The message contains a group of parameters that define related messages. For example, a message sent to the engine controller can contain both engine speed and RPM. These parameters are represented in the CAN identifier by a parameter group number (PGN). Parameter groups use 29-bit identifiers with this message structure:
|Parameter||Priority||Reserved||Data Page||PDU Format||PDU Specific||Source Address|
|Size||3 bits||1 bit||1 bit||8 bits||8 bits||8 bits|
First three bits represent the priority of the message on the network. Zero is the highest priority.
The next bit is reserved for future use. For transmit messages, set this to zero.

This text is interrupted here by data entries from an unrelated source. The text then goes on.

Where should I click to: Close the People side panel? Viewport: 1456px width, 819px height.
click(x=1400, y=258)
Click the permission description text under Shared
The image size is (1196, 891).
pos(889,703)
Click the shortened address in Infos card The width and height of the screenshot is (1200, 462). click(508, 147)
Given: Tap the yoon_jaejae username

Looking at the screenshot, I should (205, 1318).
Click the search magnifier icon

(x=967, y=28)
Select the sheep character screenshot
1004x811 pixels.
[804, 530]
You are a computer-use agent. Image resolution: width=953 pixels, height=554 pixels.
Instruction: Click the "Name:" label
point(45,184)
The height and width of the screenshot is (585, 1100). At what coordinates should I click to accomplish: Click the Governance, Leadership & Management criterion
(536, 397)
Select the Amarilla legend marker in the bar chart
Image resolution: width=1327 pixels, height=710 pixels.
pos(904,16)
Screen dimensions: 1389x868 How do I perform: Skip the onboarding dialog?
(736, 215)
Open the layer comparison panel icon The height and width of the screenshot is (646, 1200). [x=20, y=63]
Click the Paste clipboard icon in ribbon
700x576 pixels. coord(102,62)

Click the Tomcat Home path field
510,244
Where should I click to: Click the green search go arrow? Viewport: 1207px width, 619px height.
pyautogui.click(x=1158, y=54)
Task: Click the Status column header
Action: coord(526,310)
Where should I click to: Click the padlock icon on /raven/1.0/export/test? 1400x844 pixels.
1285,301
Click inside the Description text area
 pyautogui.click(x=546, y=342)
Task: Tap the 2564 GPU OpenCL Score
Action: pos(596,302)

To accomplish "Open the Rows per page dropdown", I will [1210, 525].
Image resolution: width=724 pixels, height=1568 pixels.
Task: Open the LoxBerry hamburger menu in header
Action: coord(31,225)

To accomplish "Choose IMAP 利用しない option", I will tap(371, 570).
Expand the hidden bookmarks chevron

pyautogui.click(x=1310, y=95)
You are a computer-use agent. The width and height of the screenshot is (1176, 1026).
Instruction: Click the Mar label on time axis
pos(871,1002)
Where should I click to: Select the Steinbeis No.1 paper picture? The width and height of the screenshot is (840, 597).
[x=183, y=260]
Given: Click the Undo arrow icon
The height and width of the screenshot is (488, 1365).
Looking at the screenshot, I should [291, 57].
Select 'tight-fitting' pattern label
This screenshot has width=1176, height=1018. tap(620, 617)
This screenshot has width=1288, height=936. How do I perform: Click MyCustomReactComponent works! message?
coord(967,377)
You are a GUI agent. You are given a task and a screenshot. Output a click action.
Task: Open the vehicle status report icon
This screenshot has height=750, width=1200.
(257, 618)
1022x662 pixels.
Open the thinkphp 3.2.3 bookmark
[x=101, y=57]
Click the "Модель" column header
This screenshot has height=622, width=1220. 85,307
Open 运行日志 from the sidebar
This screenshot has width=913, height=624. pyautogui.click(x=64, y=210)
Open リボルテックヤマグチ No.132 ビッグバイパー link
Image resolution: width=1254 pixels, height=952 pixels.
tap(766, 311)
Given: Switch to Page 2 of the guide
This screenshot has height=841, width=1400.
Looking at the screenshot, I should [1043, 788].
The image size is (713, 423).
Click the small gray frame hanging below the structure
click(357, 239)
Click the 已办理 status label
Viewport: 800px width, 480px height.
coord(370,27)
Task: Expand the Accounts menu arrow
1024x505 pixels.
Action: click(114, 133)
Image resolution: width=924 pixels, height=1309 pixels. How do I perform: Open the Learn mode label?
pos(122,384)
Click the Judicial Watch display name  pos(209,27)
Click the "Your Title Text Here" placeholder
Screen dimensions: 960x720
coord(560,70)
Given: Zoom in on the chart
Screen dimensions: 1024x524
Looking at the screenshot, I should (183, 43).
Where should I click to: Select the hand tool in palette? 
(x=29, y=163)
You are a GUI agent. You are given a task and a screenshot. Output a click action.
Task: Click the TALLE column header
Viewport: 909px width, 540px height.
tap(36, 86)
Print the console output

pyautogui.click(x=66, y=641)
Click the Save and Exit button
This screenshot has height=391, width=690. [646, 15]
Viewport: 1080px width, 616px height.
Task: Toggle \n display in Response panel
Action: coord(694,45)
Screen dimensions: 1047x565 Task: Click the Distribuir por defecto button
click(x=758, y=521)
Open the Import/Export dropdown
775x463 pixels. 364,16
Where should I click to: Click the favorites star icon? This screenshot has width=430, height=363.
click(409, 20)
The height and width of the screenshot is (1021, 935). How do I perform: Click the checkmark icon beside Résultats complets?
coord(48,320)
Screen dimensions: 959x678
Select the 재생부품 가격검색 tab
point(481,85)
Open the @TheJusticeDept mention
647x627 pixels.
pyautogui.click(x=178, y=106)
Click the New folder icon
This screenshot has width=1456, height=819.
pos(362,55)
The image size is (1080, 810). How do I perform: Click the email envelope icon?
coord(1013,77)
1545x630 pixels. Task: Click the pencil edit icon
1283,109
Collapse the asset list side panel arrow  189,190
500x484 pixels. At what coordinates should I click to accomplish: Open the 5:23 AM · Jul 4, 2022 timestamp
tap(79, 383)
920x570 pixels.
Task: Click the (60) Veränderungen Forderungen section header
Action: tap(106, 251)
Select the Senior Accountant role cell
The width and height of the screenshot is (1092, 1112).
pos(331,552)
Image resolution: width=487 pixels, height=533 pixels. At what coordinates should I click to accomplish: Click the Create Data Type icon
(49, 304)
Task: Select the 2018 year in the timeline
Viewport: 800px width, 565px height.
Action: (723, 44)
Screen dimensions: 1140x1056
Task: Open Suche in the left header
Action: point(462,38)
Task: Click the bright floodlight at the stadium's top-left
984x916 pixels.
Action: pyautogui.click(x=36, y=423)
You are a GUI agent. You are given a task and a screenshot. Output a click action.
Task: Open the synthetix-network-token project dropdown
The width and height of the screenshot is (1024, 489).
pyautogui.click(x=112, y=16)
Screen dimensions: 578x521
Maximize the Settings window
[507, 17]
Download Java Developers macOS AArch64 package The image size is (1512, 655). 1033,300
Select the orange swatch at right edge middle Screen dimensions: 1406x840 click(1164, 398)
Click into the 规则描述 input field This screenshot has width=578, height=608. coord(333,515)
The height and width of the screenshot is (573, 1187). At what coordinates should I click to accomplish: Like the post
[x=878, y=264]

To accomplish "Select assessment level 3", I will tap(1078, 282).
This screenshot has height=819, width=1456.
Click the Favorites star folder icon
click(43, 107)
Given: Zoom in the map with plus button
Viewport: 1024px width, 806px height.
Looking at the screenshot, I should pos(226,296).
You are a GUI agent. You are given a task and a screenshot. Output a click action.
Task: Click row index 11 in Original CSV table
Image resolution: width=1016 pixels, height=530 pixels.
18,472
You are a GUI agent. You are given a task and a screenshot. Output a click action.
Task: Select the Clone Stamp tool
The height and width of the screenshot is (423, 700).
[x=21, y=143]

The next bit is the data page, which extends the maximum number of possible PGs in the identifier.
The next 8 bits are the protocol data unit (PDU) format, which specifies whether the message is targeted for a single device or is broadcast. If the PDU is less than 240, then the message is sent to a specific device and if it over 240, it is sent to the entire network.
The next 8 bits are the PDU specific, which contains the address of the device when the PDU format is less than 240. If PDU format is greater than 240, PDU specific contains group extension, or the number of extended broadcast messages in this parameter group.
The last 8 bits contain the source address, which is the address of the device sending the parameter groups.
The protocol application layer transmits the PG on the CAN network. PG length can be up to 1785 bytes and is not limited by the length of a CAN message. However, PGs larger than 8 bytes must be transmitted using a transport protocol.